Depending on who you ask, Roppongi is either Tokyo's most sophisticated neighborhood or its seediest. Yet everyone can agree it's one of the city's most international. Each night, expats, emigres and immigrants wend their way through a landscape of restaurants, hostess bars, art galleries and nightclubs. Roppongi is a place of often garish contours and contrasts, its visible surface masking secrets at turns mundane and outlandish. There's a place here for anyone and everyone to while away the hours until dawn. And when it comes to craft beer bars, Roppongi does not run short.
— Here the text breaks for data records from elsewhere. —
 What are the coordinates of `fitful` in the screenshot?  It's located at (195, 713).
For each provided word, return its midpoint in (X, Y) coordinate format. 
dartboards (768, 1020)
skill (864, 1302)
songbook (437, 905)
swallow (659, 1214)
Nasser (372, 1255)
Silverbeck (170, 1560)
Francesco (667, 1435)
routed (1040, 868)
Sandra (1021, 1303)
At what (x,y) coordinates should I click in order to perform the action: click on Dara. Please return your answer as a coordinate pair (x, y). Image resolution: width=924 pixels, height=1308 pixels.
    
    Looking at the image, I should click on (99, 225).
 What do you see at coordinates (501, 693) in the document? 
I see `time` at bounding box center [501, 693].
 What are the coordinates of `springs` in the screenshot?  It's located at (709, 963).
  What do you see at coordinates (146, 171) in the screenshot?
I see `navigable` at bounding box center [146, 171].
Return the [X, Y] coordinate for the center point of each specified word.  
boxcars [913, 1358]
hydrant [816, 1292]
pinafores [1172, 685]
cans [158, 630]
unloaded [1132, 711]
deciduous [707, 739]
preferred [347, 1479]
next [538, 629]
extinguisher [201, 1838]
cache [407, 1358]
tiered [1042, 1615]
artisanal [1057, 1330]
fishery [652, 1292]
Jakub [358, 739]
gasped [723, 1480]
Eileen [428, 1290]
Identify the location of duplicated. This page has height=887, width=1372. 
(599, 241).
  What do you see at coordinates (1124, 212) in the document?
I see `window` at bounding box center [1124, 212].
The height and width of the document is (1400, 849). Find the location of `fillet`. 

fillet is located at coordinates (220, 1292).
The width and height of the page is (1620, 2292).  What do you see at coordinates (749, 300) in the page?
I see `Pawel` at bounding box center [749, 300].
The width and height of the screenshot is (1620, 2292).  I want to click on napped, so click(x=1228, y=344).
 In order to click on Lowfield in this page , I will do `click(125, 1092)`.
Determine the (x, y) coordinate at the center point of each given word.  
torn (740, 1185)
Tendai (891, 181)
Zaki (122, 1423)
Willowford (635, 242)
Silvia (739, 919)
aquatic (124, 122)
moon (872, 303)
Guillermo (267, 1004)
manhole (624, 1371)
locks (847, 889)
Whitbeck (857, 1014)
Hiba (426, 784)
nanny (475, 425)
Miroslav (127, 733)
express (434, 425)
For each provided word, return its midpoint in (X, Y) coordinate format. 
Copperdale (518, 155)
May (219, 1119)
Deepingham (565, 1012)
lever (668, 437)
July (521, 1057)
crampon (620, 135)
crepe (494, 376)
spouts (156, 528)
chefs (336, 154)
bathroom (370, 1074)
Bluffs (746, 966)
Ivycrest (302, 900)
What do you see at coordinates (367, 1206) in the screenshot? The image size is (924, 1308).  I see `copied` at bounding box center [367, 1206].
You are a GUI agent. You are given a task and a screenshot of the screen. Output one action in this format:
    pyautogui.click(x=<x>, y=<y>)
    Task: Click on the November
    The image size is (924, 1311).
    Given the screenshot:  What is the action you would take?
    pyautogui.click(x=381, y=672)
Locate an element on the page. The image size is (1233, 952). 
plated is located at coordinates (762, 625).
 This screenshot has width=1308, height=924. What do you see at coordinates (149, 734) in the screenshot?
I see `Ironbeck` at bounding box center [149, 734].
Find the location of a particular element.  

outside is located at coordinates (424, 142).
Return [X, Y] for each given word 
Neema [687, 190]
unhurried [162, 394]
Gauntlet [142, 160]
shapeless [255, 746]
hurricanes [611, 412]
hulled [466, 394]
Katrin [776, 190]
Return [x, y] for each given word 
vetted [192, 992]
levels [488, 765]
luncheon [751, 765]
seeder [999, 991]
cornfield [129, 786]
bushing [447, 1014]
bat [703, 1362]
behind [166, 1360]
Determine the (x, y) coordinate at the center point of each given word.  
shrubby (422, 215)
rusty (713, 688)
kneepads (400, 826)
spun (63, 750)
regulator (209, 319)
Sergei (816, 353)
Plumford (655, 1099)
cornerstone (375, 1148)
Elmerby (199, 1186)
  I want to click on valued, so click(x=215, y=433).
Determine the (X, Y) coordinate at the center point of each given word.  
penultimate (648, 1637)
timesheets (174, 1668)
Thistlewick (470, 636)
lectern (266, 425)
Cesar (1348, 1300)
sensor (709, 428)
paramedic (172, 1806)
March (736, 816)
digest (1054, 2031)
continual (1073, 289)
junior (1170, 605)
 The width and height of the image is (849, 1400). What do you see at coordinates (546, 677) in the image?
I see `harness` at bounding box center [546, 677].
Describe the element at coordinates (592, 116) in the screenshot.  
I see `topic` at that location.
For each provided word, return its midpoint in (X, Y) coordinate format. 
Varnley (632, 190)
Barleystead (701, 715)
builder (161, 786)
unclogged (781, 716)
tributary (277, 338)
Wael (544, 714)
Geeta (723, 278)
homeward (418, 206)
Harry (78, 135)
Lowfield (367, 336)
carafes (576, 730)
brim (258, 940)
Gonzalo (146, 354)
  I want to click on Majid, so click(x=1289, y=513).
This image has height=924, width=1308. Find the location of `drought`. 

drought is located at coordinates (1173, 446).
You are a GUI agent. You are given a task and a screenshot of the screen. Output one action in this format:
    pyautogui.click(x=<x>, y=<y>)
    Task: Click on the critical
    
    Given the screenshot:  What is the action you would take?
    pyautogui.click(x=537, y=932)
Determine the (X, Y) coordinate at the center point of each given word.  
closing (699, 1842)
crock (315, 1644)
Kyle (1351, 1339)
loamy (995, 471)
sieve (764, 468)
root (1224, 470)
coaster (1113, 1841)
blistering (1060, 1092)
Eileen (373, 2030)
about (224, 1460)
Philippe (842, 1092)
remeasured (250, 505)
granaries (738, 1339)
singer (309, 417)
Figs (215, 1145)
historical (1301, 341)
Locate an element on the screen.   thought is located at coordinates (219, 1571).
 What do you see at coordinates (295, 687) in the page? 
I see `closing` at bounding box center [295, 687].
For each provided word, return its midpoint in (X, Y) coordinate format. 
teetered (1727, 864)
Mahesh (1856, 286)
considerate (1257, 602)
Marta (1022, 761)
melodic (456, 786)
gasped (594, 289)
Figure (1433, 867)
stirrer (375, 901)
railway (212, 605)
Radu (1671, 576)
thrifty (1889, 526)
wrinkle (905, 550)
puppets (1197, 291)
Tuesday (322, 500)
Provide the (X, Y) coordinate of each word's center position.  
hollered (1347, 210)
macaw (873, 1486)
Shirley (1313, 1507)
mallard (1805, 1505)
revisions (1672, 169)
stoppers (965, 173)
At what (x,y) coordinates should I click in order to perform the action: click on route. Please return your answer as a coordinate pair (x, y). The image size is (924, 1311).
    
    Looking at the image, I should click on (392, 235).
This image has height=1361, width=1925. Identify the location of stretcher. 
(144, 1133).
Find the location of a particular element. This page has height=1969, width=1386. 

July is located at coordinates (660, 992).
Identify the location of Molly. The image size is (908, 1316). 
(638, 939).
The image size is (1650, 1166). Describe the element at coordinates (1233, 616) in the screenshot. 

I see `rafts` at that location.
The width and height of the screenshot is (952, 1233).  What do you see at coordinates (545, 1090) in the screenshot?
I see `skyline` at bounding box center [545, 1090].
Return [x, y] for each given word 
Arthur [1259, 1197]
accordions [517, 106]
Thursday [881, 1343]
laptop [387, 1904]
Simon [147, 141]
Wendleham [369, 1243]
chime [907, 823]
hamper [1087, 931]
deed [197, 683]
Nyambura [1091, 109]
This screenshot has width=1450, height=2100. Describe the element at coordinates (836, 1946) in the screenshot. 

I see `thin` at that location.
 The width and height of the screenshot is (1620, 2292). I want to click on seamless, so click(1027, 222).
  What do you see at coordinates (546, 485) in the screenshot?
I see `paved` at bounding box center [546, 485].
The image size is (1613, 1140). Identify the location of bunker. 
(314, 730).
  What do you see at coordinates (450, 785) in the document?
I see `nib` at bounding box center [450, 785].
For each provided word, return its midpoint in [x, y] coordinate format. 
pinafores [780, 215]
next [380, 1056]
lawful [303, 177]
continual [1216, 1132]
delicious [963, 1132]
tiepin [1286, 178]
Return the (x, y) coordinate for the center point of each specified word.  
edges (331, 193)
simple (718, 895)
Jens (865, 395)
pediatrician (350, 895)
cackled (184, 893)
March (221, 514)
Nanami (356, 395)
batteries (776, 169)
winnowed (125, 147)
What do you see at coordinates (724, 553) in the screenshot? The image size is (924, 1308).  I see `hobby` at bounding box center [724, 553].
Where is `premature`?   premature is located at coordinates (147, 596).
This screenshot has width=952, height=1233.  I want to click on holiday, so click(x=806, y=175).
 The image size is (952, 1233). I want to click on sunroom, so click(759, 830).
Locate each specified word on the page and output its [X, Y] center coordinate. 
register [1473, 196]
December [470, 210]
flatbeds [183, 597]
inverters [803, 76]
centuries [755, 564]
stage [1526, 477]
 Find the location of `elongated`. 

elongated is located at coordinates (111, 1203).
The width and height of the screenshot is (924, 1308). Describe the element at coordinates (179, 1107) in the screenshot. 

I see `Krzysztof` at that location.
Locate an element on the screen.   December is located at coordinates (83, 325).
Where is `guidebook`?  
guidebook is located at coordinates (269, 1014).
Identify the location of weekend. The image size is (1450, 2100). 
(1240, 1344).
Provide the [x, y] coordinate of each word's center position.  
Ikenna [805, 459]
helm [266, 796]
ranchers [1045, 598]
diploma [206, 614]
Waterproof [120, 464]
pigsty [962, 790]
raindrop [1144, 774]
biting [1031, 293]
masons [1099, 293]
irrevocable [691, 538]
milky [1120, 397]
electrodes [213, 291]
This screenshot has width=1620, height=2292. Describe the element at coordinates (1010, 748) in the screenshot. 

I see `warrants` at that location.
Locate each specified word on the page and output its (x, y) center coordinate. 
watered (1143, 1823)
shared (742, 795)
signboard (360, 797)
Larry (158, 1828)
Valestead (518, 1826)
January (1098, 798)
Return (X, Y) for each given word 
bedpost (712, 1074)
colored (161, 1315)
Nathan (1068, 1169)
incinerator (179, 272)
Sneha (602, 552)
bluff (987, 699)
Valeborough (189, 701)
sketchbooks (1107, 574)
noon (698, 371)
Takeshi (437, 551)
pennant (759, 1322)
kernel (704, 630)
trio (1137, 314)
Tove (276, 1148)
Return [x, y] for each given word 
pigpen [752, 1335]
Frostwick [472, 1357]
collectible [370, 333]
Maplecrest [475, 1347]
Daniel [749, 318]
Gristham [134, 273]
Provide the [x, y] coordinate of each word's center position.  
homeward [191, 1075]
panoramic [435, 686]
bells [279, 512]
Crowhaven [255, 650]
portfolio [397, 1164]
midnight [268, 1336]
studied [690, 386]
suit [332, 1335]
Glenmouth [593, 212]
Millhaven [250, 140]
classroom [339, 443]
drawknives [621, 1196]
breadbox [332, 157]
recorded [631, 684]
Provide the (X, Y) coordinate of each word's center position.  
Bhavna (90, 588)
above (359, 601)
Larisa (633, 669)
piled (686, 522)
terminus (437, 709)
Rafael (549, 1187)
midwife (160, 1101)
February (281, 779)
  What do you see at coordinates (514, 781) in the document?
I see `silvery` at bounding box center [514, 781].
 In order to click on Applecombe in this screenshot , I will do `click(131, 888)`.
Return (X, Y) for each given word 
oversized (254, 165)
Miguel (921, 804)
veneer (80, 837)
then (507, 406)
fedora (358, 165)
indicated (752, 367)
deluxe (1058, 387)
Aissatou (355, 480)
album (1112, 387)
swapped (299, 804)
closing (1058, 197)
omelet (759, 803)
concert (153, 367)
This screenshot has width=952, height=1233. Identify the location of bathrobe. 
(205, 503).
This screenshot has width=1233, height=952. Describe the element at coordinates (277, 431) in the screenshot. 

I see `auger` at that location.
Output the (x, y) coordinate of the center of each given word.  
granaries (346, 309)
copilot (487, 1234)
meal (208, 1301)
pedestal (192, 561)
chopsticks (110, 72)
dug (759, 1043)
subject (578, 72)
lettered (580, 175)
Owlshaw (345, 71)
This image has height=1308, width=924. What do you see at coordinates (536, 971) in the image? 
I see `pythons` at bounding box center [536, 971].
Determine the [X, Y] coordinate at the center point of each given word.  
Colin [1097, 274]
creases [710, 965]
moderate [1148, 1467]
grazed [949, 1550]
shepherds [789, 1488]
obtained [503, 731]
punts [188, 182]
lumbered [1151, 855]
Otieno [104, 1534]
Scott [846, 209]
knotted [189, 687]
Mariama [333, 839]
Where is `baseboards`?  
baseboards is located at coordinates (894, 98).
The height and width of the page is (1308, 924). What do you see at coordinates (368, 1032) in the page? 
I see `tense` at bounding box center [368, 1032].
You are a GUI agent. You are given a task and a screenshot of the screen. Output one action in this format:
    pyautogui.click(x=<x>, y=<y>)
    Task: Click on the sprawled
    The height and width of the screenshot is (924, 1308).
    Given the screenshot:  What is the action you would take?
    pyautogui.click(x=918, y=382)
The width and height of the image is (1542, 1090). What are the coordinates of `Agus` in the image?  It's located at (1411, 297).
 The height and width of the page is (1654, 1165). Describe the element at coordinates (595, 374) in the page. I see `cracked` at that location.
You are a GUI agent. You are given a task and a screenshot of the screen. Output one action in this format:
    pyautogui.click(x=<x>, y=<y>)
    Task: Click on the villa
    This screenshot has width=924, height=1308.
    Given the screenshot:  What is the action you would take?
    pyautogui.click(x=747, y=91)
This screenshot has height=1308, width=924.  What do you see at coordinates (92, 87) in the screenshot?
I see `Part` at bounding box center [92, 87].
The evening has barely begun when I slip out of the winter cold and into the warm, basement bar of Ant 'n Bee. Open since 2010, Ant 'n Bee has a longer history than most craft beer bars in Tokyo. It has two rooms: a small non-smoking space and a stately L-shaped bar that holds all of Ant 'n Bee's charm. The place is nearly empty when I arrive. An Ella Fitzgerald song plays quietly from unseen speakers. I take a seat at one end of the bar, sizing up the menu and the 20 taps of Japanese craft brews. I settle on a pint of Kyoto Brewing Co.'s Nettaiha no Arashi, a well-balanced IPA with bitter hops that are smoothed over by honey notes. It's the ideal tipple to wash down the bar's garlic toast (or any of its other tasty morsels).

Ant 'n Bee strikes a balance between classy and cozy, and has knowledgeable staff. It's the kind of bar I'd be happy to occupy for many idle hours — easily done since they're open until 6 a.m., seven days a week. But the slowly thickening haze of cigarette smoke in the main room soon drives me back out into the cold.